= Task statement =
Write out all the entries word for word, but skip any images.

[[ Input data, beginning ]]

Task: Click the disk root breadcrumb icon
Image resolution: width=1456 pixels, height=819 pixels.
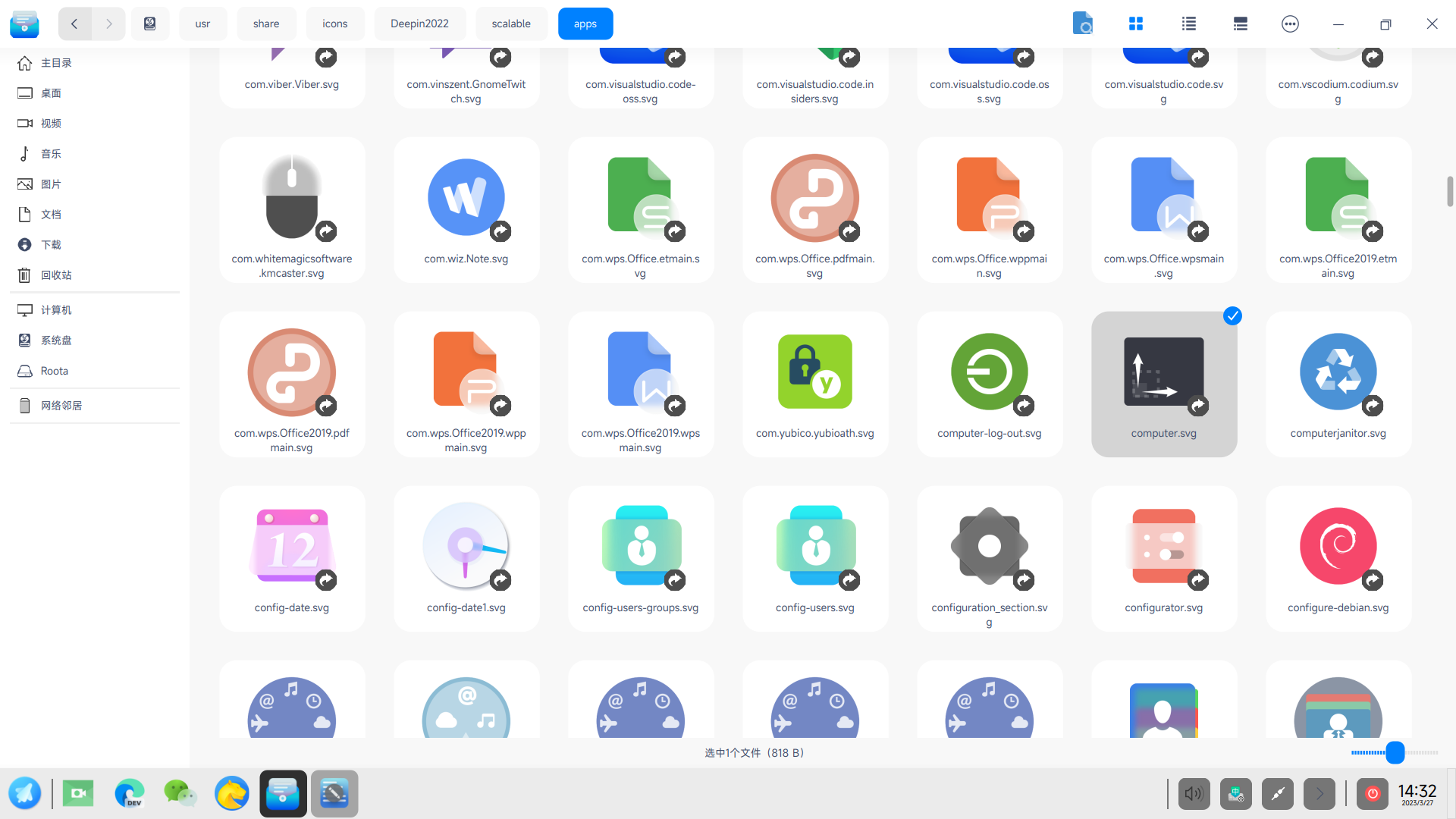Action: (150, 24)
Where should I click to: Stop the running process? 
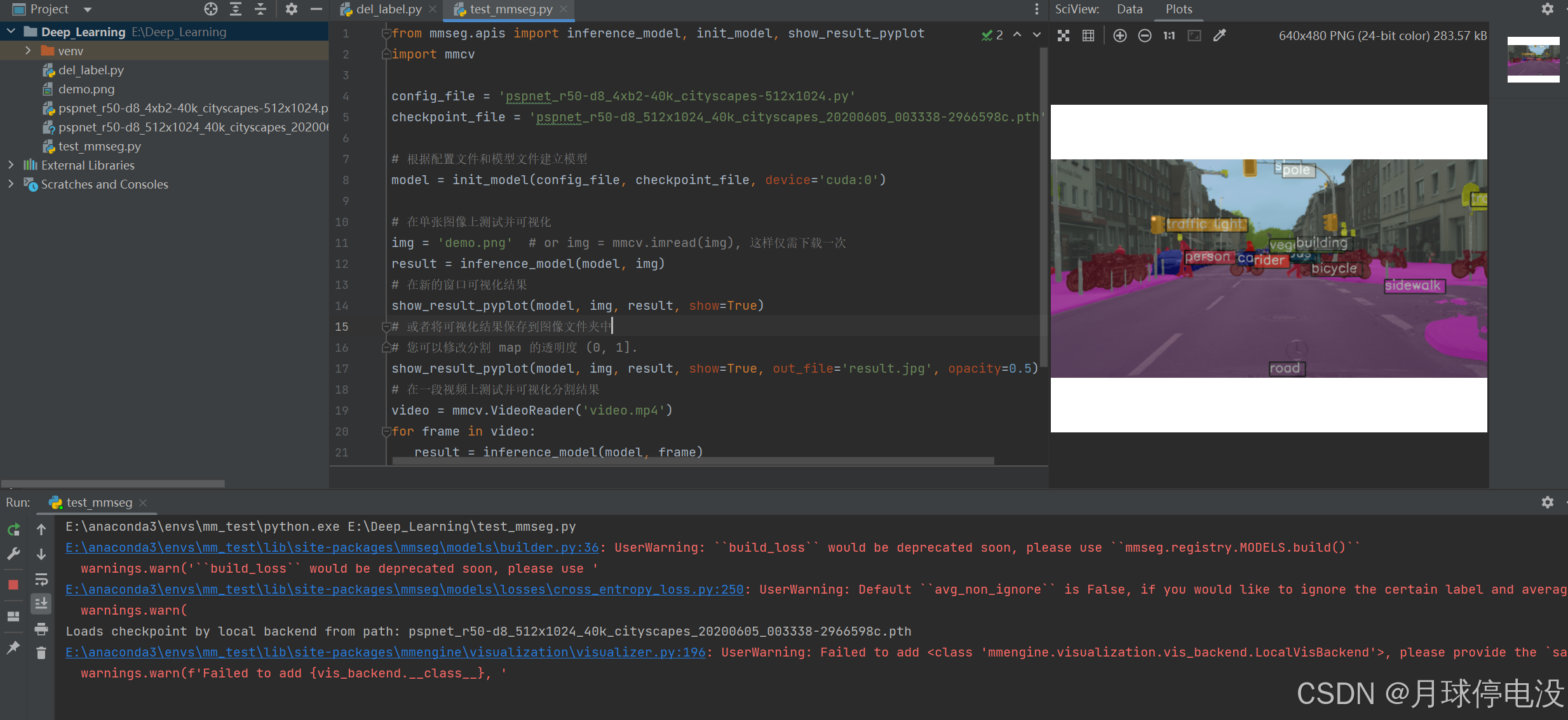coord(13,585)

[[ Input data, end ]]

= Result for this task =
Task: Click the disk root breadcrumb icon
Image resolution: width=1456 pixels, height=819 pixels.
Action: (150, 24)
Where should I click to: Stop the running process? 
coord(13,585)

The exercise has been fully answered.